## Things to do
A. Repeat the passage of the post on protectionism and war from "There are some" up to and including "1) (Barbieri, 2008).", copying it word for word.
B. Pick up the post on protectionism's threat to peace after its final sentence and continue writing it.

## Extracted text

· · · · · · ·

Saturday, March 21, 2009

Protectionisms Threat – Part 2

There are some historians who state that trade has no effect on whether two nations go to war with one another. An example that is often cited is the fact that the United States, prior to World War II, was Japan's biggest trading partner. (Gaddis) From 1920 – 1938, the United States and Japan were one of the worlds leading trading partners (see table 1). For those years, American imports from Japan ranged from 2nd – 9th highest and Japanese imports from America ranged from 3rd – 10th highest in the world between two countries (see figure 1) (Barbieri, 2008).

· · · · · · ·

## Given material
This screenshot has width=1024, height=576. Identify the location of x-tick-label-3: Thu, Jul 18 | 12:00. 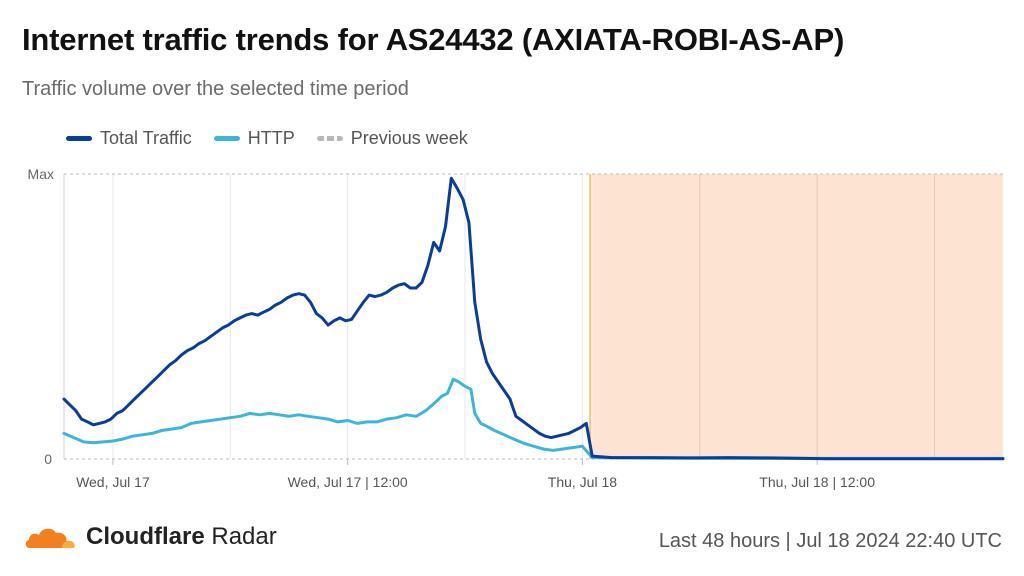
(817, 482).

· · · · · · ·

## Answers to this exercise
A.
There are some historians who state that trade has no effect on whether two nations go to war with one another. An example that is often cited is the fact that the United States, prior to World War II, was Japan's biggest trading partner. (Gaddis) From 1920 – 1938, the United States and Japan were one of the worlds leading trading partners (see table 1). For those years, American imports from Japan ranged from 2nd – 9th highest and Japanese imports from America ranged from 3rd – 10th highest in the world between two countries (see figure 1) (Barbieri, 2008).

B.
Then beginning in 1937, Japan and China officially began a full scale war – with the battle of Marco Polo Bridge near Beijing. With this, United States sentiment began to shift away from Japan and towards China and by 1940 the United States government slowly began to tighten restrictions on Japan. At that time, the United States was the main supplier of the oil, steel, iron, and other commodities needed by the Japanese military. When Japan made it clear that they were intending to become involved militarily in Southeast Asia, where the United States had more strategic interests, the United States responded to this growing threat by instituting a full embargo on exports to Japan, freezing Japanese assets in U.S. banks, and sending supplies into China. Faced with serious shortages as a result of the embargo, unable to retreat, and convinced that the U.S. officials opposed further negotiations, Japan's leaders came to the conclusion that they had to act swiftly. Japanese planes bombed the U.S. fleet at Pearl Harbor on December 7, 1941 (US Department of State).

The fact was that during the 1920's and 30's, the United States was Japan's main - and strategic - trading partner. But when Japan started an offensive war in China, the United States sanctioned, and eventually embargoed, trade with Japan. By the time Pearl Harbor was bombed, trade was nearly non-existent between the two countries.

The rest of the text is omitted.